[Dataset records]
[Start of section]

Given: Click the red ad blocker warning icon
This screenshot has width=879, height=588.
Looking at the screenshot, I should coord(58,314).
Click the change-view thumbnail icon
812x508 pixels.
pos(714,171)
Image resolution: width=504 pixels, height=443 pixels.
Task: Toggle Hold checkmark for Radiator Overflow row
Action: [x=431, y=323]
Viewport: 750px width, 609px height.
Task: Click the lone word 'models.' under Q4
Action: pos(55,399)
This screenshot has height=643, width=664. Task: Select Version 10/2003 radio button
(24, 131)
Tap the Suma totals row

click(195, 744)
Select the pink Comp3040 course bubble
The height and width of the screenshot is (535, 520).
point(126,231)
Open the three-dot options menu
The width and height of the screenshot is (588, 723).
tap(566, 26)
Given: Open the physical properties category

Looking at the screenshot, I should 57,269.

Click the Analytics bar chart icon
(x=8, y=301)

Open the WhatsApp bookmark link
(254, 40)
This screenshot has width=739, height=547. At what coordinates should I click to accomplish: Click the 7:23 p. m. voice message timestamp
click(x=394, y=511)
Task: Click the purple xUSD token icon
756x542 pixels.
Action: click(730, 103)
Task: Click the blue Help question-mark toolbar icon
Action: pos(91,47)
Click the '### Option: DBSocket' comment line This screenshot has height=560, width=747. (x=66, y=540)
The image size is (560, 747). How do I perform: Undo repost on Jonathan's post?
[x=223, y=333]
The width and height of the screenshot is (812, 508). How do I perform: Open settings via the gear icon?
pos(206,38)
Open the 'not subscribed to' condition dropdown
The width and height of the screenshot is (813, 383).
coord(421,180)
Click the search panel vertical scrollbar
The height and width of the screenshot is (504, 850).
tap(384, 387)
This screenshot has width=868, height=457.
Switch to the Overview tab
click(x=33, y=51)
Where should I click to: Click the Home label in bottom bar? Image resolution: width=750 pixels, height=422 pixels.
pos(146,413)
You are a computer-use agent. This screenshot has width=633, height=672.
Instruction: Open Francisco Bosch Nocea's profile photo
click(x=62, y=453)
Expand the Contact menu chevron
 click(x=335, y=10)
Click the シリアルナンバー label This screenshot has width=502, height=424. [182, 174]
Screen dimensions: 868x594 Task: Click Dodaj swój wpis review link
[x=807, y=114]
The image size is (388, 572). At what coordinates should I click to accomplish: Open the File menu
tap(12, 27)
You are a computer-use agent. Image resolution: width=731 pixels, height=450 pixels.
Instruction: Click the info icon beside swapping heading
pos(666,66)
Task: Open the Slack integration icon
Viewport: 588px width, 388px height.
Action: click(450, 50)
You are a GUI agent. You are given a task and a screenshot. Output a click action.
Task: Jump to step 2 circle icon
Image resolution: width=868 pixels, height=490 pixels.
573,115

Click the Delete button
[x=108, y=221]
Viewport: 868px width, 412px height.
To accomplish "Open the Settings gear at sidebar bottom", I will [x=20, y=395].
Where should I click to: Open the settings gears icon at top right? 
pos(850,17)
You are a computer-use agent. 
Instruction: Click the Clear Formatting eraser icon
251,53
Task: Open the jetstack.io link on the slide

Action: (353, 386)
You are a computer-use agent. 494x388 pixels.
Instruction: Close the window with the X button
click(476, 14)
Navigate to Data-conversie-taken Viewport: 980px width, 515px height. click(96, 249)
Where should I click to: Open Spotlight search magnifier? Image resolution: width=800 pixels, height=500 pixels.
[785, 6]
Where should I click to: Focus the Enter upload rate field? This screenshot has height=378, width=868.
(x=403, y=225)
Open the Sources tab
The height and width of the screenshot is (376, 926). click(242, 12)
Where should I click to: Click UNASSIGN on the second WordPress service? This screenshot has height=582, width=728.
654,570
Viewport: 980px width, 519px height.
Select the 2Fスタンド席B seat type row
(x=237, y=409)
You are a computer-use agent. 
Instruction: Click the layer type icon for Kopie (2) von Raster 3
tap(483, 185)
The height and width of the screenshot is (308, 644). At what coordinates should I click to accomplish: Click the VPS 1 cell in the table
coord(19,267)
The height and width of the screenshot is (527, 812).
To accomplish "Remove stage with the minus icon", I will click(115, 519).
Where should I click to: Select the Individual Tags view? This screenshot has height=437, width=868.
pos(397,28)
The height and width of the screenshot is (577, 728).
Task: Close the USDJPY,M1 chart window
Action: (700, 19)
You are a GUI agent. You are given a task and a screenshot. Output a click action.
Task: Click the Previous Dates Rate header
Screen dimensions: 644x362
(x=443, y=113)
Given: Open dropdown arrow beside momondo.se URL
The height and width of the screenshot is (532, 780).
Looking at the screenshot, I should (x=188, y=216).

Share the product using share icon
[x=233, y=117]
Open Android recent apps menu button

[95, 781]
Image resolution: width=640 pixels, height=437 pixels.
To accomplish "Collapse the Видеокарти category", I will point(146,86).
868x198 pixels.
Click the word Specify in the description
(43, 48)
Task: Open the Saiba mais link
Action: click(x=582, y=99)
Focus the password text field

[End of section]

Every line of the data should be output exactly as it was given.

Given: Click the red ad blocker warning icon
This screenshot has width=879, height=588.
Looking at the screenshot, I should coord(58,314).
Click the change-view thumbnail icon
812x508 pixels.
pos(714,171)
Image resolution: width=504 pixels, height=443 pixels.
Task: Toggle Hold checkmark for Radiator Overflow row
Action: [x=431, y=323]
Viewport: 750px width, 609px height.
Task: Click the lone word 'models.' under Q4
Action: pos(55,399)
This screenshot has height=643, width=664. Task: Select Version 10/2003 radio button
(24, 131)
Tap the Suma totals row

click(195, 744)
Select the pink Comp3040 course bubble
The height and width of the screenshot is (535, 520).
point(126,231)
Open the three-dot options menu
The width and height of the screenshot is (588, 723).
tap(566, 26)
Given: Open the physical properties category

Looking at the screenshot, I should 57,269.

Click the Analytics bar chart icon
(x=8, y=301)

Open the WhatsApp bookmark link
(254, 40)
This screenshot has width=739, height=547. At what coordinates should I click to accomplish: Click the 7:23 p. m. voice message timestamp
click(x=394, y=511)
Task: Click the purple xUSD token icon
756x542 pixels.
Action: click(730, 103)
Task: Click the blue Help question-mark toolbar icon
Action: pos(91,47)
Click the '### Option: DBSocket' comment line This screenshot has height=560, width=747. (x=66, y=540)
The image size is (560, 747). How do I perform: Undo repost on Jonathan's post?
[x=223, y=333]
The width and height of the screenshot is (812, 508). How do I perform: Open settings via the gear icon?
pos(206,38)
Open the 'not subscribed to' condition dropdown
The width and height of the screenshot is (813, 383).
coord(421,180)
Click the search panel vertical scrollbar
The height and width of the screenshot is (504, 850).
tap(384, 387)
This screenshot has width=868, height=457.
Switch to the Overview tab
click(x=33, y=51)
Where should I click to: Click the Home label in bottom bar? Image resolution: width=750 pixels, height=422 pixels.
pos(146,413)
You are a computer-use agent. This screenshot has width=633, height=672.
Instruction: Open Francisco Bosch Nocea's profile photo
click(x=62, y=453)
Expand the Contact menu chevron
 click(x=335, y=10)
Click the シリアルナンバー label This screenshot has width=502, height=424. [182, 174]
Screen dimensions: 868x594 Task: Click Dodaj swój wpis review link
[x=807, y=114]
The image size is (388, 572). At what coordinates should I click to accomplish: Open the File menu
tap(12, 27)
You are a computer-use agent. Image resolution: width=731 pixels, height=450 pixels.
Instruction: Click the info icon beside swapping heading
pos(666,66)
Task: Open the Slack integration icon
Viewport: 588px width, 388px height.
Action: click(450, 50)
You are a GUI agent. You are given a task and a screenshot. Output a click action.
Task: Jump to step 2 circle icon
Image resolution: width=868 pixels, height=490 pixels.
573,115

Click the Delete button
[x=108, y=221]
Viewport: 868px width, 412px height.
To accomplish "Open the Settings gear at sidebar bottom", I will [x=20, y=395].
Where should I click to: Open the settings gears icon at top right? 
pos(850,17)
You are a computer-use agent. 
Instruction: Click the Clear Formatting eraser icon
251,53
Task: Open the jetstack.io link on the slide

Action: (353, 386)
You are a computer-use agent. 494x388 pixels.
Instruction: Close the window with the X button
click(476, 14)
Navigate to Data-conversie-taken Viewport: 980px width, 515px height. click(96, 249)
Where should I click to: Open Spotlight search magnifier? Image resolution: width=800 pixels, height=500 pixels.
[785, 6]
Where should I click to: Focus the Enter upload rate field? This screenshot has height=378, width=868.
(x=403, y=225)
Open the Sources tab
The height and width of the screenshot is (376, 926). click(242, 12)
Where should I click to: Click UNASSIGN on the second WordPress service? This screenshot has height=582, width=728.
654,570
Viewport: 980px width, 519px height.
Select the 2Fスタンド席B seat type row
(x=237, y=409)
You are a computer-use agent. 
Instruction: Click the layer type icon for Kopie (2) von Raster 3
tap(483, 185)
The height and width of the screenshot is (308, 644). At what coordinates should I click to accomplish: Click the VPS 1 cell in the table
coord(19,267)
The height and width of the screenshot is (527, 812).
To accomplish "Remove stage with the minus icon", I will click(115, 519).
Where should I click to: Select the Individual Tags view? This screenshot has height=437, width=868.
pos(397,28)
The height and width of the screenshot is (577, 728).
Task: Close the USDJPY,M1 chart window
Action: (700, 19)
You are a GUI agent. You are given a task and a screenshot. Output a click action.
Task: Click the Previous Dates Rate header
Screen dimensions: 644x362
(x=443, y=113)
Given: Open dropdown arrow beside momondo.se URL
The height and width of the screenshot is (532, 780).
Looking at the screenshot, I should (x=188, y=216).

Share the product using share icon
[x=233, y=117]
Open Android recent apps menu button

[95, 781]
Image resolution: width=640 pixels, height=437 pixels.
To accomplish "Collapse the Видеокарти category", I will point(146,86).
868x198 pixels.
Click the word Specify in the description
(43, 48)
Task: Open the Saiba mais link
Action: click(x=582, y=99)
Focus the password text field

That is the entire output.